I don't hate Walled Gardens. I have fond memories of Apple's eWorld online service from the mid 90s. It competed (or at least tried to compete) against AOL and it was a battle it was never going to win so Apple shut it down in 1996. Despite the relatively small membership (by today's standards), it was the first place where I connected with complete strangers online and talked about common interests. And even though I only used it for less than a year, its welcome screen (an internet-as-town-square UI metaphor) is etched in my mind. That first emblematic internet welcome screen has, to this day, left a screen-burnt ghost image that I see everywhere I look online. So when in 2012 John Battelle ponders What Commons do we wish for?, this is the picture I see in my head...
... It might look quaint by today's standards but in 1995, this was my on-ramp to the Internet and it was the most exciting piece of software on the Macintosh. I loved eWorld, the Town Square metaphor, the cute little people that looked like daubs of paint. In 1996 I began working at Apple Computer in Quality Assurance testing Apple's connectivity software and hardware. One of my favorite aspects of this job was putting eWorld through its paces ;-) It turns out I'm not alone in fondly remembering eWorld. There's an (incomplete) Flash simulation of the eWorld interface here.

Back in 1995, The Internet really did come on Floppy Disks :-).

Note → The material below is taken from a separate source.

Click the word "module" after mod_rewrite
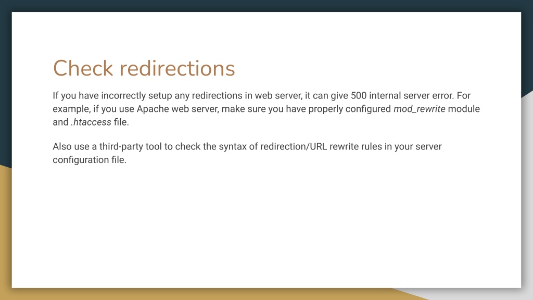 464,109
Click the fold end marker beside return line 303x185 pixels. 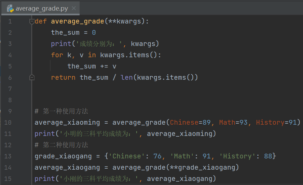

Apple was also hard at work developing a Browser in 1996 - CyberDog. It was a dog. It was meant to be a showcase for OpenDoc - Apple's rival to Microsoft's OLE (Object Linking & Embedding). Cyberdog was slow and crashy and nowhere near as good as it needed to be to compete with Netscape which was going gangbusters at the time. Anyway, I doubt if as many people remember Cyberdog and if they do, I doubt they are fond memories. It's funny to think how much has changed.